ABOUT THIS TASK:
Starting at the line containing "Given: Click the blue 练 badge in 无忧实验班" and ending at the line containing "Given: Click the yellow", print every line of the material below exactly, both ends included, and stop there.

SUPPLIED DATA:
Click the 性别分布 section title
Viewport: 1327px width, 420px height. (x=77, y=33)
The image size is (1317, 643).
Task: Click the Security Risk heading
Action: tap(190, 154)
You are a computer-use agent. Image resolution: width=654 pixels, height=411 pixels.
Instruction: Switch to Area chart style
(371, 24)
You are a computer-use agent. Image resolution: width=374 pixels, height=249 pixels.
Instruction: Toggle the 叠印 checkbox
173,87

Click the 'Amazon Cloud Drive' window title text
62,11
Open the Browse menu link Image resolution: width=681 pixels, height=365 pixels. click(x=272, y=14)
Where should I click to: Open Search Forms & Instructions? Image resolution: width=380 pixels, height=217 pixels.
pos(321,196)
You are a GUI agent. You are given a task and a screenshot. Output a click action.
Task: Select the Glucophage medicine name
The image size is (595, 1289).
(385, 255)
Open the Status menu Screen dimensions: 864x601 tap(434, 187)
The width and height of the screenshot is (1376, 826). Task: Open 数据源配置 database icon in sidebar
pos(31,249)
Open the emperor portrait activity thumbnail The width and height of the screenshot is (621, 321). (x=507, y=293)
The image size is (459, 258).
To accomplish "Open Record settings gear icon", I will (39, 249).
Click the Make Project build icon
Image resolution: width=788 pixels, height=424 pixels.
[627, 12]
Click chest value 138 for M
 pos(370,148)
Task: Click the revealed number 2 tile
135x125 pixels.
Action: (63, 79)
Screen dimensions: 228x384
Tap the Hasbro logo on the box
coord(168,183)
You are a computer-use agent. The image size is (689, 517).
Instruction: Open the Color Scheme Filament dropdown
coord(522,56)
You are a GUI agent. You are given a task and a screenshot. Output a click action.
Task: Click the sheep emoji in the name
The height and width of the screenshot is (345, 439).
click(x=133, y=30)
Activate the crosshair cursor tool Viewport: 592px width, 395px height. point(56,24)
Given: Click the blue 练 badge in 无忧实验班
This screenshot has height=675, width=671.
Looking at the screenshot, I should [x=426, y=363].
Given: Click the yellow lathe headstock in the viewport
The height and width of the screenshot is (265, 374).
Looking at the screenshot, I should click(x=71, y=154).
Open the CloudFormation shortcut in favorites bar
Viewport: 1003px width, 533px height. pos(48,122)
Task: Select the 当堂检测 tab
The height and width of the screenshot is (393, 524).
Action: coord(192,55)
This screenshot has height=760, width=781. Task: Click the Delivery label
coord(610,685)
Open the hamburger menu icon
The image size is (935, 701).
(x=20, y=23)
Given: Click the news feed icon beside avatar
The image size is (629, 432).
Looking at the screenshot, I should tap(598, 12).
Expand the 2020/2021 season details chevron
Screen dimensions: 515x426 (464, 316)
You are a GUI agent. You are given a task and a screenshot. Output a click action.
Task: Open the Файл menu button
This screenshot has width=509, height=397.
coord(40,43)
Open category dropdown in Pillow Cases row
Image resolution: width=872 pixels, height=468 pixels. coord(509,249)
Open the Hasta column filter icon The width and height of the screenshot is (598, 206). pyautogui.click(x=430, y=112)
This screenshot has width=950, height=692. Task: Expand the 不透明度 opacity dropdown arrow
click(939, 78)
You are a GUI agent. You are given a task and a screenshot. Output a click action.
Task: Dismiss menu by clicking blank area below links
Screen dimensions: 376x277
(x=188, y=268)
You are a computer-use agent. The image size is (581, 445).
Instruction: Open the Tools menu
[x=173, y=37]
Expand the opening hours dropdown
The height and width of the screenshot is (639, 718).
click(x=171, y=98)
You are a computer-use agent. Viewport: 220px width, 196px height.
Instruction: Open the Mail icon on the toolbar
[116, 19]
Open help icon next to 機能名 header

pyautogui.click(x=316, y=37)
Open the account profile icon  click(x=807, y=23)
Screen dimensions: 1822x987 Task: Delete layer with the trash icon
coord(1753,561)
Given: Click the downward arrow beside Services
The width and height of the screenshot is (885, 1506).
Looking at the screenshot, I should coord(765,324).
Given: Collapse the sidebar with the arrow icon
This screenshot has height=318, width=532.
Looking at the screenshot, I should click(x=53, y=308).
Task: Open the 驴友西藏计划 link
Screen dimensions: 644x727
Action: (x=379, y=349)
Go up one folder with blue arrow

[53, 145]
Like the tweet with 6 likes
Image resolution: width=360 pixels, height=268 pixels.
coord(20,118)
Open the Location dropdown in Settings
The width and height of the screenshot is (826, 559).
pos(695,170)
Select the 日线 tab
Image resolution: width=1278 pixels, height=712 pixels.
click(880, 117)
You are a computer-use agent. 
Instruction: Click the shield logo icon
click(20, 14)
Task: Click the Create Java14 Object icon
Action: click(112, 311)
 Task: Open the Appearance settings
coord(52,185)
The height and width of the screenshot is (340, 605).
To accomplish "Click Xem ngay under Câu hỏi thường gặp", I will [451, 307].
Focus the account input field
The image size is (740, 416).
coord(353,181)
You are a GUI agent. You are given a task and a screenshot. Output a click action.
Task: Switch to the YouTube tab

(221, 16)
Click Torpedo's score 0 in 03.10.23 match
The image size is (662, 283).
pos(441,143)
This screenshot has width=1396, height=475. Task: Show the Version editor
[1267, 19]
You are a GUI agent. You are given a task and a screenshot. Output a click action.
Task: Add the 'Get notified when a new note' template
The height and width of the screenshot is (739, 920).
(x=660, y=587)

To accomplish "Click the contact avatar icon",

RESPONSE FOR THIS EXERCISE:
Given: Click the blue 练 badge in 无忧实验班
This screenshot has height=675, width=671.
Looking at the screenshot, I should [x=426, y=363].
Given: Click the yellow lathe headstock in the viewport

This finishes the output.